However, when the electric motor inertia is bigger than the strain inertia, the engine will require more power than is otherwise necessary for this application. This improves costs since it requires paying more for a motor that’s bigger than necessary, and since the increased power usage requires higher working costs. The solution is to use a gearhead to complement the inertia of the electric motor to the inertia of the load.
Recall that inertia is a way of measuring an object’s level of resistance to improve in its movement and is a function of the object’s mass and shape. The higher an object’s inertia, the more torque is needed to accelerate or decelerate the thing. This implies that when the load inertia is much larger than the electric motor inertia, sometimes it could cause extreme overshoot or enhance settling times. Both conditions can decrease production line throughput.
Inertia Matching: Today’s servo motors are producing more torque relative to frame size. That’s because of dense copper windings, lightweight materials, and high-energy magnets. This creates greater inertial mismatches between servo motors and the loads they want to move. Utilizing a gearhead to raised match the inertia of the motor to the inertia of the load allows for using a smaller motor and results in a far more responsive system that’s easier to tune. Again, this is attained through the gearhead’s ratio, where in fact the reflected inertia of the load to the motor is decreased by 1/ratio^2.
As servo technology has evolved, with manufacturers making smaller, yet better motors, gearheads are becoming increasingly essential partners in motion control. Finding the ideal pairing must take into account many engineering considerations.
So how does a gearhead go about providing the power required by today’s more demanding applications? Well, that all goes back to the fundamentals of gears and their capability to change the magnitude or direction of an applied power.
The gears and number of teeth on each gear create a ratio. If a motor can generate 20 in-pounds. of torque, and a 10:1 ratio gearhead is attached to its result, the resulting torque will be near to 200 in-lbs. With the ongoing emphasis on developing smaller footprints for motors and the gear that they drive, the ability to pair a smaller engine with a gearhead to achieve the desired torque result is invaluable.
A motor could be rated at 2,000 rpm, however your application may just require 50 rpm. Trying to run the motor at 50 rpm might not be optimal predicated on the following;
If you are working at a very low speed, such as for example 50 rpm, as well as your motor feedback resolution is not high enough, the update price of the electronic drive could cause a velocity ripple in the application form. For instance, with a motor feedback resolution of 1 1,000 counts/rev you have a precision gearbox measurable count at every 0.357 degree of shaft rotation. If the electronic drive you are using to control the motor includes a velocity loop of 0.125 milliseconds, it will look for that measurable count at every 0.0375 degree of shaft rotation at 50 rpm (300 deg/sec). When it does not observe that count it will speed up the engine rotation to find it. At the swiftness that it finds another measurable count the rpm will become too fast for the application and the drive will sluggish the motor rpm back down to 50 rpm and the whole process starts all over again. This constant increase and decrease in rpm is exactly what will trigger velocity ripple in an application.

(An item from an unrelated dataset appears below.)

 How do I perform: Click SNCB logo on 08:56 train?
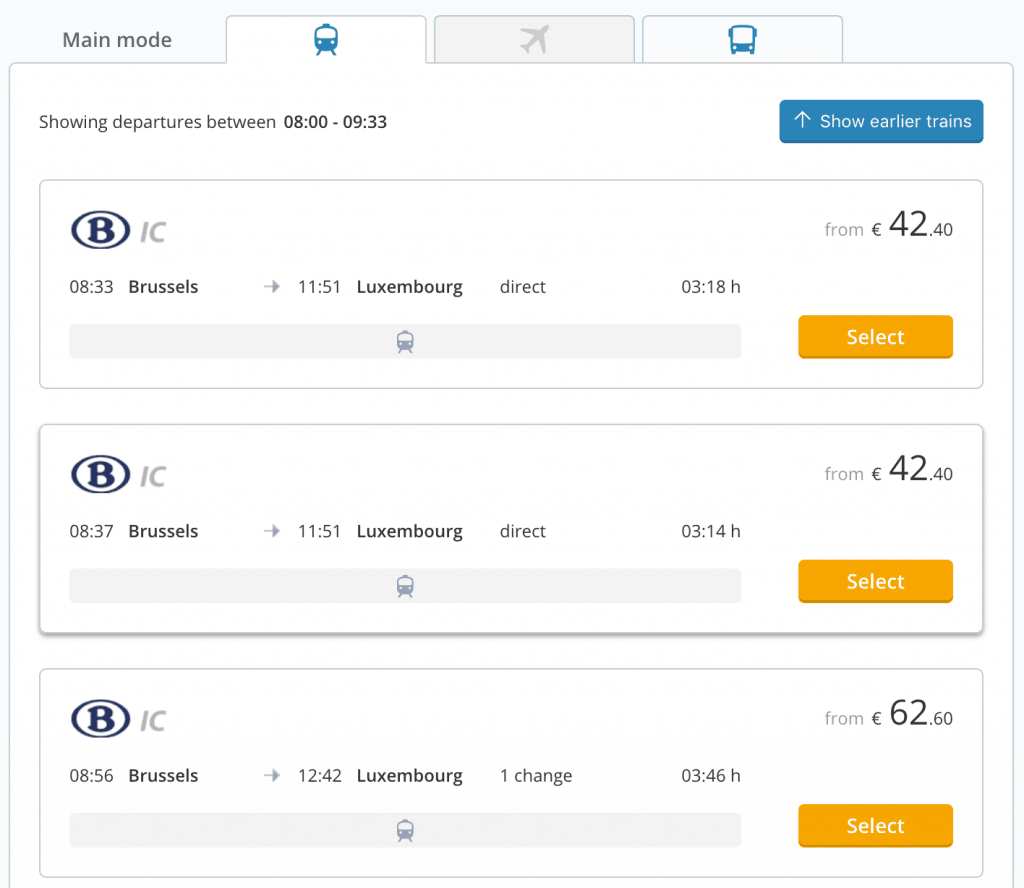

A servo motor operating at low rpm operates inefficiently. Eddy currents are loops of electric current that are induced within the engine during operation. The eddy currents actually produce a drag push within the engine and will have a greater negative impact on motor efficiency at lower rpms.
An off-the-shelf motor’s parameters may not be ideally suitable for run at a minimal rpm. When a credit card applicatoin runs the aforementioned electric motor at 50 rpm, essentially it isn’t using all of its obtainable rpm. Because the voltage continuous (V/Krpm) of the electric motor is set for a higher rpm, the torque continuous (Nm/amp), which is directly linked to it-is lower than it requires to be. Because of this the application needs more current to drive it than if the application had a motor particularly created for 50 rpm.
A gearheads ratio reduces the engine rpm, which explains why gearheads are occasionally called gear reducers. Using a gearhead with a 40:1 ratio, the motor rpm at the input of the gearhead will end up being 2,000 rpm and the rpm at the output of the gearhead will be 50 rpm. Working the engine at the bigger rpm will enable you to prevent the worries mentioned in bullets 1 and 2. For bullet 3, it allows the look to use much less torque and current from the engine predicated on the mechanical benefit of the gearhead.